#### RECORDED DATA ####
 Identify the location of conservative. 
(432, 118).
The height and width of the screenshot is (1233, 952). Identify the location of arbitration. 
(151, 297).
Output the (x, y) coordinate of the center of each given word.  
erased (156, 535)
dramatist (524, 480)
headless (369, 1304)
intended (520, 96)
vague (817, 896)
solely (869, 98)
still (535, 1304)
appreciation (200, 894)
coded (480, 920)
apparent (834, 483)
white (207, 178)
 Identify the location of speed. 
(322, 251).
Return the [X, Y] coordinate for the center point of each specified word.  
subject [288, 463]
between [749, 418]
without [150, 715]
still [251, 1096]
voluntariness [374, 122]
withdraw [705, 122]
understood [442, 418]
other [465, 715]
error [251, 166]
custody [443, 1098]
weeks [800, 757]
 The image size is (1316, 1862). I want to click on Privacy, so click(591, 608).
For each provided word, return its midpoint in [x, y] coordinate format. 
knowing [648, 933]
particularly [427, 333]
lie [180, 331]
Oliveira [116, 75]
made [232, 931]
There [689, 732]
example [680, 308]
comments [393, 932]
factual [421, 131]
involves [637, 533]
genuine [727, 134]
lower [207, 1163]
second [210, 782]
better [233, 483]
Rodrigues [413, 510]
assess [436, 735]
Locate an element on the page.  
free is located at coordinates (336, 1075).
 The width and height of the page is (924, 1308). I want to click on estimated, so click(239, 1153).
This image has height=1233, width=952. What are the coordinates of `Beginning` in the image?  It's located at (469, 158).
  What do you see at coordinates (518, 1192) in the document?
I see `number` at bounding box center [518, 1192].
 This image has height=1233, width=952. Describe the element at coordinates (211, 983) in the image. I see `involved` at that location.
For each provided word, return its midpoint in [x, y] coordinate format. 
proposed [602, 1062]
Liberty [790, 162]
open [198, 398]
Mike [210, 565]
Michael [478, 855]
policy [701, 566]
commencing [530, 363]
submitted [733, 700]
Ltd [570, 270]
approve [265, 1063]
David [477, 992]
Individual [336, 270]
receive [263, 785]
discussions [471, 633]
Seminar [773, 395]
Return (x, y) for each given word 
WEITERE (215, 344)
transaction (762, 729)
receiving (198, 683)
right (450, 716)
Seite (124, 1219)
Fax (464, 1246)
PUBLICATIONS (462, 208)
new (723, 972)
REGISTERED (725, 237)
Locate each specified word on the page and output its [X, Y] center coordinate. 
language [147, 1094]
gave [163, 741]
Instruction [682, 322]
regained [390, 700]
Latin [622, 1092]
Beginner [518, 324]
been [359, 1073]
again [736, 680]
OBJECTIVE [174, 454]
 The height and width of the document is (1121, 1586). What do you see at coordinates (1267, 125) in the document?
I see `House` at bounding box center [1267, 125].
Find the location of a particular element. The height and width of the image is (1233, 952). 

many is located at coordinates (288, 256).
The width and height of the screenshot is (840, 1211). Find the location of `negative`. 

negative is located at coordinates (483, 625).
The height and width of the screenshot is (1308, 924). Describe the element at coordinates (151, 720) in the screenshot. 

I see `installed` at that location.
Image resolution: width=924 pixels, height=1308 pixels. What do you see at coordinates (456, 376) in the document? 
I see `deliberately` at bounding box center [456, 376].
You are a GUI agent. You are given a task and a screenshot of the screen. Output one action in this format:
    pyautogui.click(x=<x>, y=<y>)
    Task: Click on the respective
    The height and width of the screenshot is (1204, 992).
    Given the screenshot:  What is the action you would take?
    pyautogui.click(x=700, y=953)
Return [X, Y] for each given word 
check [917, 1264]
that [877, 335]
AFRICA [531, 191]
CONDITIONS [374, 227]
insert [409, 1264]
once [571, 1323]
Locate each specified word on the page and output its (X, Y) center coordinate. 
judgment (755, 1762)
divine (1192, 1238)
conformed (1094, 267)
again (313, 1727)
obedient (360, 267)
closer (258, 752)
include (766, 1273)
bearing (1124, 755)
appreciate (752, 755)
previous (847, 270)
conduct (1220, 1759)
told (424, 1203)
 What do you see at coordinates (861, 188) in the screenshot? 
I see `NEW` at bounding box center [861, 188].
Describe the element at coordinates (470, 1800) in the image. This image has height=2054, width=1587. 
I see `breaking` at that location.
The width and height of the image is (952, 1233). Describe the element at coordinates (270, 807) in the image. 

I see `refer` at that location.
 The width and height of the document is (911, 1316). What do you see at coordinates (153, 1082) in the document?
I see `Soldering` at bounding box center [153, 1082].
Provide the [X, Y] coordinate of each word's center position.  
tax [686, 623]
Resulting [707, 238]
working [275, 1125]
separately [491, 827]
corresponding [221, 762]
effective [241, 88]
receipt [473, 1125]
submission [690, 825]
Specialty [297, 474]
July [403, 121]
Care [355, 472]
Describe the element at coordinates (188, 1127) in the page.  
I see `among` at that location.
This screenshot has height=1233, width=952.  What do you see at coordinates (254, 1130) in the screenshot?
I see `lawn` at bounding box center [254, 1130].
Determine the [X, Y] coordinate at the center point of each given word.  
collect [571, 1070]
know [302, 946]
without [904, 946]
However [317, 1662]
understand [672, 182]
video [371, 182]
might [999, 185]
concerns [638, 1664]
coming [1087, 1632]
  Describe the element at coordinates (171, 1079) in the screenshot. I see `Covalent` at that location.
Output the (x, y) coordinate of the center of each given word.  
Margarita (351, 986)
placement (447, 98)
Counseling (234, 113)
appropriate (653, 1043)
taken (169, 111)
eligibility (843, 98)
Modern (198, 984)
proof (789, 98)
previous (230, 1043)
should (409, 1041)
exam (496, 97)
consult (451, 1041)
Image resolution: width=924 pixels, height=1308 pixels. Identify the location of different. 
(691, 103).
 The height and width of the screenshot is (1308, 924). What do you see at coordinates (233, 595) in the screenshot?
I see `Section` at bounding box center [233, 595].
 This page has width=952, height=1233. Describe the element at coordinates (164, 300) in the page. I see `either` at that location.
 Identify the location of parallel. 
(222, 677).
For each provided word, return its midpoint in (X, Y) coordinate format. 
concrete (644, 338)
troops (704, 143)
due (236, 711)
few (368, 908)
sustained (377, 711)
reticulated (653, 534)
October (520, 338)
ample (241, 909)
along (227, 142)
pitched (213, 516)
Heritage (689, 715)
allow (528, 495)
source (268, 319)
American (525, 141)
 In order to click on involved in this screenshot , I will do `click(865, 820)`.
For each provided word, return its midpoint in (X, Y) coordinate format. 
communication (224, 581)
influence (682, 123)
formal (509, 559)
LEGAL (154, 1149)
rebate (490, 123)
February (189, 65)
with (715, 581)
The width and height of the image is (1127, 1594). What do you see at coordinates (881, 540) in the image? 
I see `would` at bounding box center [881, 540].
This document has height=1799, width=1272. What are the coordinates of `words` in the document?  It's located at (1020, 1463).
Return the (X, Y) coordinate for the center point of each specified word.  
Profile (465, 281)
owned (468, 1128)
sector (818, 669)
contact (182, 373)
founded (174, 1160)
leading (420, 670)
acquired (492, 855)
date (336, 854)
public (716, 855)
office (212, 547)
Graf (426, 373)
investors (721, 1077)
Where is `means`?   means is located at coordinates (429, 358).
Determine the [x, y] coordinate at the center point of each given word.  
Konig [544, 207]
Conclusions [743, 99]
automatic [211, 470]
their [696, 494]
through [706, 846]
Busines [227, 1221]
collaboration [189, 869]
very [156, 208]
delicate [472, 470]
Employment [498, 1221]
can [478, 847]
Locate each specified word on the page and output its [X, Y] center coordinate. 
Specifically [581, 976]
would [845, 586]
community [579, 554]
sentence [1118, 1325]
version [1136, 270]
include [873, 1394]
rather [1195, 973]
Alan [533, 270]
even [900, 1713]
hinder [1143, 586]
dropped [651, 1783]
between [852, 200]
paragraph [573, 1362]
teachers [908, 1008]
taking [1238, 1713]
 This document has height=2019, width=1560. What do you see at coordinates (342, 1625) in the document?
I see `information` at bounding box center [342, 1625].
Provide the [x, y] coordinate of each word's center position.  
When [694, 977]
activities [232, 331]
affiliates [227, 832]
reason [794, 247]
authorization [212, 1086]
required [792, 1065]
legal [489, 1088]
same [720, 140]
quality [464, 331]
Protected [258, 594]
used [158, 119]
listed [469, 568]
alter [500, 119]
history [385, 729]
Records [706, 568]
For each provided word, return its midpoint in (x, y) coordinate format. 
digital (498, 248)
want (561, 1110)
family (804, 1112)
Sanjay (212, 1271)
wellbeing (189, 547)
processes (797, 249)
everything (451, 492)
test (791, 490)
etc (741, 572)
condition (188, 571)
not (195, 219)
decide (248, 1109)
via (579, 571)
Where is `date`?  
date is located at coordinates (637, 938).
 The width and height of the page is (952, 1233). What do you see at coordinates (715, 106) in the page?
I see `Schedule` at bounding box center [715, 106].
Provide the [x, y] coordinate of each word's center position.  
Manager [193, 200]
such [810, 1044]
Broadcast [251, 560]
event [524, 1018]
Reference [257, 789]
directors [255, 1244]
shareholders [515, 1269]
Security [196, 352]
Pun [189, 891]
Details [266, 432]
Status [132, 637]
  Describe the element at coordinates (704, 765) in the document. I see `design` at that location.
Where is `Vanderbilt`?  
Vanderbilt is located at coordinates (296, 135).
####
TASK INSTRUCTIONS >>
Starting at the line that contains "ample (241, 909)" and ending with the line that contains "coordinates (429, 358).", reproduce the records with "midpoint" changed to "central point" and everything else left unchanged.

SOLUTION TO THE EXERCISE >>
ample (241, 909)
along (227, 142)
pitched (213, 516)
Heritage (689, 715)
allow (528, 495)
source (268, 319)
American (525, 141)
 In order to click on involved in this screenshot , I will do `click(865, 820)`.
For each provided word, return its central point in (X, Y) coordinate format. 
communication (224, 581)
influence (682, 123)
formal (509, 559)
LEGAL (154, 1149)
rebate (490, 123)
February (189, 65)
with (715, 581)
The width and height of the image is (1127, 1594). What do you see at coordinates (881, 540) in the image? 
I see `would` at bounding box center [881, 540].
This document has height=1799, width=1272. What are the coordinates of `words` in the document?  It's located at (1020, 1463).
Return the (X, Y) coordinate for the center point of each specified word.  
Profile (465, 281)
owned (468, 1128)
sector (818, 669)
contact (182, 373)
founded (174, 1160)
leading (420, 670)
acquired (492, 855)
date (336, 854)
public (716, 855)
office (212, 547)
Graf (426, 373)
investors (721, 1077)
Where is `means`?   means is located at coordinates (429, 358).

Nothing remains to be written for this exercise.